A: I'm not exactly sure. Maybe because they're given poor examples from their parents; maybe because the negative seems to be heard more easily than the positive; maybe because they believe that self-love is somehow . . . selfish.
Q: Do you have a favorite character in this novel?
A: I really do like them all, but if I had to choose upon penalty of a life without chocolate, I'd probably choose Patty Jane. In the prologue, Nora describes her family as having "been knocked down more times and with harder punches than I and still found strength to stagger to their feet." Not only did Patty Jane stagger to her feet, once she was up, she danced.
Q: If you could, is there anything you would change about this novel?
A: The original version is longer--my agent and I joke that one day we will release the "complete and unabridged ver-sion," but all in all, I'm pretty pleased with it as is.
Q: Do you do research for your novels?
A: For Patty Jane, I went to our central library downtown and had women's magazines from the fifties and sixties (Ship 'N' Shore blouses--2 for $4.98!) brought up from the basement stacks.

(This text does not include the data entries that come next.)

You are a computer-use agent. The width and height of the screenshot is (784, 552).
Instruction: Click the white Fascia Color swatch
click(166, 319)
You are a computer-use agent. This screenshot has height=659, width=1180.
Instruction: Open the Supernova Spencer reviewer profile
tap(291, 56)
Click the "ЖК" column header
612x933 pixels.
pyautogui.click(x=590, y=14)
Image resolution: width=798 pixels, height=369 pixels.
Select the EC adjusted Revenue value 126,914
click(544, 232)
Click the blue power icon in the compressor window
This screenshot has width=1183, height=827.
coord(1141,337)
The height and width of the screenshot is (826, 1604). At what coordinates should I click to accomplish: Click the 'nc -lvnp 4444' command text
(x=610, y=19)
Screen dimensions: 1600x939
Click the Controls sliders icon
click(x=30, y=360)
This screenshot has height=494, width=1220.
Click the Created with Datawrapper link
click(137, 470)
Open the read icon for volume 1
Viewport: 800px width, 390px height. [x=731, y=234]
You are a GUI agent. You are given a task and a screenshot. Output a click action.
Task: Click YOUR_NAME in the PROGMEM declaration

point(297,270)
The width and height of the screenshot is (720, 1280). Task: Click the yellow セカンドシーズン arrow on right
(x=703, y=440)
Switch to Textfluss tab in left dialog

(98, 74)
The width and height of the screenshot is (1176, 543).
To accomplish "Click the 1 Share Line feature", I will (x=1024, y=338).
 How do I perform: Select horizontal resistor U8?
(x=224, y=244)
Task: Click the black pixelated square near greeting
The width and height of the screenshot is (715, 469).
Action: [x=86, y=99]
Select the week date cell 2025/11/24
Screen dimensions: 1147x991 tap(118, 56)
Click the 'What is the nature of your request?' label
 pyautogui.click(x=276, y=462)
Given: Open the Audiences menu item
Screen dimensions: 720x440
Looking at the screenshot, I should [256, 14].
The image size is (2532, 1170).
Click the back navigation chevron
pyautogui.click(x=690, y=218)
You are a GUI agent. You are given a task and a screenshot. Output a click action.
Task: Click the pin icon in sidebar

I also studied up on the music and cars of that era. My characters dictate to me what they do for a living and the era they live in and then I'll research to make that time and profession believable--fortunately I've yet to have a character come into my head who tells me she's an astro-physicist living in another galaxy in the year 10,002.
Q: When you are writing, do you move forward chapter by chapter or is the process less orderly? What is your writing process?
A: I start a book when two characters come into my head. They are vivid enough to make me sit up and take notice, and usually (and politely, I might add) they bring the title along with them. I begin to write, not knowing what their story is, but knowing I'm interested enough in them to find out. I write without an outline, and while I may have ideas where the story is going, the characters will often choose a different path. I write, learn something new, go back and fill something in, rewrite, and repeat the process until the book is done.
Q: How did you go about becoming a published author? Any advice for aspiring writers out there?
A: I went to my local library and studied The Writer's Market. I wrote what they advised--a snappy letter that I hoped would intrigue agents and make them want to read my book. I sent out dozens and dozens of letters, and once I got an agent I amassed about thirty rejections. But I was deter-mined that Patty Jane and Co. were going to see the light of day; I was not going to take someone's "no" for my final answer. My advice to aspiring writers: Try to create real characters with real problems--if you care about them, chances are a reader will too. And most important: NEVER GIVE UP!
Q: Who gets to read your work-in-progress?
A: I try to write the first draft without anyone seeing it, although occasionally my editor likes to see what I am working on.
Q: In addition to being a writer, you are also an actress and a comedian. How does your performance art impact your literary art and vice versa?
A: I love being in front of an audience--whether as a speaker, at a reading, performing improvisational comedy, or in a play. The characters I portray onstage want to have a voice but don't necessarily want to be heard in a book. Performing comedy in particular has sharpened my ear with regard to dialogue and made me more aware of the importance of rhythm in language.
Q: If you had to make up a list of books for a reading group, what would you include on it?
A: Well, all of mine, of course--and after those I highly recom-mend anything by Michael Malone, particularly Handling Sin; Madeleine's Ghost by Robert Girardi; Sophie's World by Jostein Gaarder. Other favorites are To Kill a Mockingbird by Harper Lee, anything by Flannery O'Connor, Staggerford by Jon Hassler, and, of course, you can't go wrong with Charles Dickens.
Q: Are you working on anything right now that you would like to share with your readers?
A: I'm superstitious about talking about something before it's done, but I will say that anyone in a book club should enjoy it.